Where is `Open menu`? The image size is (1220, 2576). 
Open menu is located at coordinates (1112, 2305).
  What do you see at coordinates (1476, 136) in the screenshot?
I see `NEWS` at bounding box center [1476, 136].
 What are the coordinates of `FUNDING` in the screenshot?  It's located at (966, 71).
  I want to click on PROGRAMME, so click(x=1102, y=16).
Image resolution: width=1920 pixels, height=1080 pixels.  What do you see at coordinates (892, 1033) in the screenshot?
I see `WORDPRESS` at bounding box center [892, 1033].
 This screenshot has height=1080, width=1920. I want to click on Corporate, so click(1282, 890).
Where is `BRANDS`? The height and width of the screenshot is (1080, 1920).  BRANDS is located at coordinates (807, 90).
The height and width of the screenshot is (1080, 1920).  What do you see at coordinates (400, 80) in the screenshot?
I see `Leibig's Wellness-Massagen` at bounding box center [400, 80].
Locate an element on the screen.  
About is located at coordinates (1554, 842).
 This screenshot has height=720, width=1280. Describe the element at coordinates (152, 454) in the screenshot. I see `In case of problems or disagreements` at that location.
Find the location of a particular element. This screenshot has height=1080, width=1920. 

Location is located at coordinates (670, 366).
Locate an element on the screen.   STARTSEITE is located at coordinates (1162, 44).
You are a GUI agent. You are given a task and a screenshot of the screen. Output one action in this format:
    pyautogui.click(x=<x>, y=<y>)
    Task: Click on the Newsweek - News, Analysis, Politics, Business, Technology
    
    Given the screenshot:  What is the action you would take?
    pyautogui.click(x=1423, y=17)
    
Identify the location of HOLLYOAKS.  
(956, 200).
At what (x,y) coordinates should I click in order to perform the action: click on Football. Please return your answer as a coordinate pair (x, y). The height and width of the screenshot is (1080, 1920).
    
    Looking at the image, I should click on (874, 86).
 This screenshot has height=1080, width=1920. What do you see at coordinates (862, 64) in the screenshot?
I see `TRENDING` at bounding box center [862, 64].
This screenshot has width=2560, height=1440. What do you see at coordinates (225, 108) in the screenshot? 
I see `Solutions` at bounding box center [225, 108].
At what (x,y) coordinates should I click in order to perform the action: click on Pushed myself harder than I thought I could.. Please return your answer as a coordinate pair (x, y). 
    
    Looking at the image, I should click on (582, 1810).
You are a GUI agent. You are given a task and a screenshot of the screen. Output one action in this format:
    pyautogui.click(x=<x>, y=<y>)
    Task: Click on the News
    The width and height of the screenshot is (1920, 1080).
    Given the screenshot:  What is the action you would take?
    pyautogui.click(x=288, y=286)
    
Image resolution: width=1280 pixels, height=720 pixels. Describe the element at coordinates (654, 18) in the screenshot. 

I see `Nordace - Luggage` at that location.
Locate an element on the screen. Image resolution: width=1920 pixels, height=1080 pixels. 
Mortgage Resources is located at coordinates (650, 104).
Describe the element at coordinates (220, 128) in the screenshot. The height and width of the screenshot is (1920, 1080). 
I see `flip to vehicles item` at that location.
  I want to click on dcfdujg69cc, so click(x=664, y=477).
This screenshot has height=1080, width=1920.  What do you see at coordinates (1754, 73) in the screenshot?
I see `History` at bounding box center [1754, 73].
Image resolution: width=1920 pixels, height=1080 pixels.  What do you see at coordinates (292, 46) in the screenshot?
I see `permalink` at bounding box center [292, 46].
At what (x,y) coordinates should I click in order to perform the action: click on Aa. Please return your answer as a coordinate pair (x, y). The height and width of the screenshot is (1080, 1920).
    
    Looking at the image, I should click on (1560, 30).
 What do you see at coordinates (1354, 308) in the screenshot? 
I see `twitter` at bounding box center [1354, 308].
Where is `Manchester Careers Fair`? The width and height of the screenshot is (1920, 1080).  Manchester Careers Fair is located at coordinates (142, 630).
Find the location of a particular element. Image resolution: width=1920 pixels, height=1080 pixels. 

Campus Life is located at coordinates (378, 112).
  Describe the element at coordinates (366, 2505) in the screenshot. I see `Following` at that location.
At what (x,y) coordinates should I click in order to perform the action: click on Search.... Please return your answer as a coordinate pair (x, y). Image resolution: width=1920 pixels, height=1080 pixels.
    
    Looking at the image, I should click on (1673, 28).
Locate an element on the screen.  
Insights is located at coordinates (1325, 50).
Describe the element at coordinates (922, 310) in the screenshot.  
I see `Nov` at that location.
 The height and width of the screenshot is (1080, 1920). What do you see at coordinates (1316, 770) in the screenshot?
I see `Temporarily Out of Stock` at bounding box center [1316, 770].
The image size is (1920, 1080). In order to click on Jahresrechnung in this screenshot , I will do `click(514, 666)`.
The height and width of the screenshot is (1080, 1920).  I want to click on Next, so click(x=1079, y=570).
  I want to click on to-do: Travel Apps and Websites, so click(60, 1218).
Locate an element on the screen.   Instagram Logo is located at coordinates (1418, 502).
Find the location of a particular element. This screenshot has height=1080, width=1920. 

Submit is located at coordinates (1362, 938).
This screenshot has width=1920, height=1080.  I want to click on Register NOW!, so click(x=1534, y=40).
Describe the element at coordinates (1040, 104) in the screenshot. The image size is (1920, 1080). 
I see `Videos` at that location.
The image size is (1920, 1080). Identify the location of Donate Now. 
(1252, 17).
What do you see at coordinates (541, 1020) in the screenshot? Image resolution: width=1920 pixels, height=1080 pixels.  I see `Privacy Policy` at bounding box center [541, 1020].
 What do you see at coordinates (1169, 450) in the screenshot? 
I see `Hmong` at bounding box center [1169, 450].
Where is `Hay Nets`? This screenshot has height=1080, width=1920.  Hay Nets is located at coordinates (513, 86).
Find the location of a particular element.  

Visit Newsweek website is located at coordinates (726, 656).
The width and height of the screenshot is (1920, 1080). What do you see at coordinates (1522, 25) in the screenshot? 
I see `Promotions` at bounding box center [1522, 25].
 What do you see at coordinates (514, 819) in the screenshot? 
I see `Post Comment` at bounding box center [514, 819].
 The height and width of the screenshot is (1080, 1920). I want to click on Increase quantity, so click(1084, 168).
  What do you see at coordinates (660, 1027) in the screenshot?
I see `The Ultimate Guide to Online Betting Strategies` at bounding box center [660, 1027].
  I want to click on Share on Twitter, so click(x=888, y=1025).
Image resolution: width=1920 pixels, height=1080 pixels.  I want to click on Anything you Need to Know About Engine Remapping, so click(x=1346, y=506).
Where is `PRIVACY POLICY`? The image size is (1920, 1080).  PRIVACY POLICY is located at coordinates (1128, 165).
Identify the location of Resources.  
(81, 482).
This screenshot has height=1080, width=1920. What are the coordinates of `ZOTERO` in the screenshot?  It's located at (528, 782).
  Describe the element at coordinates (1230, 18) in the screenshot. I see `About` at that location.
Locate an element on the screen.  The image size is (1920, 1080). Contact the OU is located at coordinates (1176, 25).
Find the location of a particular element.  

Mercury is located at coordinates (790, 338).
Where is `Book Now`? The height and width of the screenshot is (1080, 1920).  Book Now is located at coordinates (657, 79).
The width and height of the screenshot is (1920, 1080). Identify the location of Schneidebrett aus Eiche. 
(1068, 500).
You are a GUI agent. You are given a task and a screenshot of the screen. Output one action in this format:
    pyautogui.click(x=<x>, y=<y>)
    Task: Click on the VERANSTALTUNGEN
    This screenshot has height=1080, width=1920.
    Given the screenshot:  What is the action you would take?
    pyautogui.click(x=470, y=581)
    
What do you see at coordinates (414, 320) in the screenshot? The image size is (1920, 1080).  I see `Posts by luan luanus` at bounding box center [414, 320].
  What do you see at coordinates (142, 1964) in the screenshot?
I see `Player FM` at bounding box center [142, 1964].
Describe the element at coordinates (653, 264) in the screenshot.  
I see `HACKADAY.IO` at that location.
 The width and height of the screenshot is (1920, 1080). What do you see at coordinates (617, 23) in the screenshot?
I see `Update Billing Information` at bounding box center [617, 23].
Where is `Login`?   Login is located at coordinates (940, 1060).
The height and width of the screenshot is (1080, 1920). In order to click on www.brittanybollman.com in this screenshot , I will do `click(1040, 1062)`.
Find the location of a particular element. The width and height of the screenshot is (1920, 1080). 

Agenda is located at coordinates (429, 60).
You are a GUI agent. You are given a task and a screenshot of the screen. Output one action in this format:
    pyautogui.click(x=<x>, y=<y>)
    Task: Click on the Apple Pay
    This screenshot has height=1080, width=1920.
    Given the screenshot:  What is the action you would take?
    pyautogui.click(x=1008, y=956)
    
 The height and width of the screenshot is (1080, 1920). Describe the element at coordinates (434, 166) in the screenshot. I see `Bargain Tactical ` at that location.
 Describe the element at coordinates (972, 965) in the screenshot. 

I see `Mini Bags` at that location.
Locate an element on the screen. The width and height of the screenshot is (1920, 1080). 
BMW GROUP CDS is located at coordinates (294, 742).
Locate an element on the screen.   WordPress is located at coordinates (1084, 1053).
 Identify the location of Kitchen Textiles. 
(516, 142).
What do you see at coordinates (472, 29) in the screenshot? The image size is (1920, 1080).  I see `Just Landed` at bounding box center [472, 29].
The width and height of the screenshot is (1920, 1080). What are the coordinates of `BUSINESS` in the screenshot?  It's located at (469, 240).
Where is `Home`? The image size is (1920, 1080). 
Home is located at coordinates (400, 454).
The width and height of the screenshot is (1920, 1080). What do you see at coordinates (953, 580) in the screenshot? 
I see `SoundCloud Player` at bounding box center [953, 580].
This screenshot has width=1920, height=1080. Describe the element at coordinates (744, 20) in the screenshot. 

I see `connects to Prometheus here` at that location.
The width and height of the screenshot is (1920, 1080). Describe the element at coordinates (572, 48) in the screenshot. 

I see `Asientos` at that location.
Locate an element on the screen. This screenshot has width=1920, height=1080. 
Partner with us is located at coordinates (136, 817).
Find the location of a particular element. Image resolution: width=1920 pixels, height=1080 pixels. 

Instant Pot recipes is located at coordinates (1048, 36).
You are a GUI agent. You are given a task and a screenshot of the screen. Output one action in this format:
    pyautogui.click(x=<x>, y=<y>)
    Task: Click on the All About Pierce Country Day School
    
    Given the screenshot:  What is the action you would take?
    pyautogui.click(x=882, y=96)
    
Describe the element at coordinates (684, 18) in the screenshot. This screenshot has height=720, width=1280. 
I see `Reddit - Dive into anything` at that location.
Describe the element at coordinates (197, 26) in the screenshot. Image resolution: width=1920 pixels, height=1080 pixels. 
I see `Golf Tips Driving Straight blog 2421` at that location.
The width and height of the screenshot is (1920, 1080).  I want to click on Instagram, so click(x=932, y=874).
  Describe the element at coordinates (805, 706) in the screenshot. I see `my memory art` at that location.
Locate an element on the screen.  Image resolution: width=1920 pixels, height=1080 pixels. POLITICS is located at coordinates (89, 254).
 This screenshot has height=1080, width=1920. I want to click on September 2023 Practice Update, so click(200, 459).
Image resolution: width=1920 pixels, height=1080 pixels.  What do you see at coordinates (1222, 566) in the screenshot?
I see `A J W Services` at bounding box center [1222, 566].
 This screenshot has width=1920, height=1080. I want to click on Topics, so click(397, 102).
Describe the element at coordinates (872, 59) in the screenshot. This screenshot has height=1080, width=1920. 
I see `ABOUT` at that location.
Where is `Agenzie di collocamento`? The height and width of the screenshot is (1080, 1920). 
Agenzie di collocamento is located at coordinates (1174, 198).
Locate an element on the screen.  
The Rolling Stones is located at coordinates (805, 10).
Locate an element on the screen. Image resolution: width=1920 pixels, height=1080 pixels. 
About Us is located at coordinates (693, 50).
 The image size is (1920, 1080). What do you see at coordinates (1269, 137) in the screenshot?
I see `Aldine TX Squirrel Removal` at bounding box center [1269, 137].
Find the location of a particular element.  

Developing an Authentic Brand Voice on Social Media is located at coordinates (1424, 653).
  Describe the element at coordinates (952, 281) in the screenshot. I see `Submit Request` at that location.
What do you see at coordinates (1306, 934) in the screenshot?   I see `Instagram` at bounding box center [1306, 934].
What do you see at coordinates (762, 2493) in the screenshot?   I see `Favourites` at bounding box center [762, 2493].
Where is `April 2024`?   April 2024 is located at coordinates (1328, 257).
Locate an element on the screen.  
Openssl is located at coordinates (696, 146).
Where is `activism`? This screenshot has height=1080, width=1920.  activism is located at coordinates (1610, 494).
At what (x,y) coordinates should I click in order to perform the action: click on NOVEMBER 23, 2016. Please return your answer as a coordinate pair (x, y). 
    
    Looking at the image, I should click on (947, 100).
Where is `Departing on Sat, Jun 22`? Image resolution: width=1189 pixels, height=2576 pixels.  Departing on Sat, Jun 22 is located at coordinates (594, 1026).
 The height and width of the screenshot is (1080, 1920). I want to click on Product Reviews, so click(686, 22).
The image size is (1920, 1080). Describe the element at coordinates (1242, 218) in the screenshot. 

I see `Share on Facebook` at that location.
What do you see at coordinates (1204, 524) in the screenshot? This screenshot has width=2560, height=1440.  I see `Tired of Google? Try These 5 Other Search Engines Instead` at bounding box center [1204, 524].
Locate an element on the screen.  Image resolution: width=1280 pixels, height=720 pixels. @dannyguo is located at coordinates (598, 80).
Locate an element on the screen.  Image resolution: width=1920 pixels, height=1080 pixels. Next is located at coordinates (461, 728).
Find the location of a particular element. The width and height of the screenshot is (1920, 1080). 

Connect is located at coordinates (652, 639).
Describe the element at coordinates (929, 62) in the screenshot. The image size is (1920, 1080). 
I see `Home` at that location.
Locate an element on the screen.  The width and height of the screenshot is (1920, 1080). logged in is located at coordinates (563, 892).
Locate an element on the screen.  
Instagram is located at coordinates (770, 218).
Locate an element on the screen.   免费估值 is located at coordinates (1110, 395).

**WORK TO COMPLETE**
Starting with the line that contains "The width and height of the screenshot is (1920, 1080). Describe" and going on through the line that contains "Tips Driving Straight", put "Identify the element" in place of "Describe the element" and change nothing else. Give back only those lines.

**TASK ANSWER**
The width and height of the screenshot is (1920, 1080). Identify the element at coordinates (572, 48) in the screenshot. 

I see `Asientos` at that location.
Locate an element on the screen. This screenshot has width=1920, height=1080. 
Partner with us is located at coordinates (136, 817).
Find the location of a particular element. Image resolution: width=1920 pixels, height=1080 pixels. 

Instant Pot recipes is located at coordinates (1048, 36).
You are a GUI agent. You are given a task and a screenshot of the screen. Output one action in this format:
    pyautogui.click(x=<x>, y=<y>)
    Task: Click on the All About Pierce Country Day School
    
    Given the screenshot:  What is the action you would take?
    pyautogui.click(x=882, y=96)
    
Identify the element at coordinates (684, 18) in the screenshot. This screenshot has height=720, width=1280. 
I see `Reddit - Dive into anything` at that location.
Identify the element at coordinates (197, 26) in the screenshot. Image resolution: width=1920 pixels, height=1080 pixels. 
I see `Golf Tips Driving Straight blog 2421` at that location.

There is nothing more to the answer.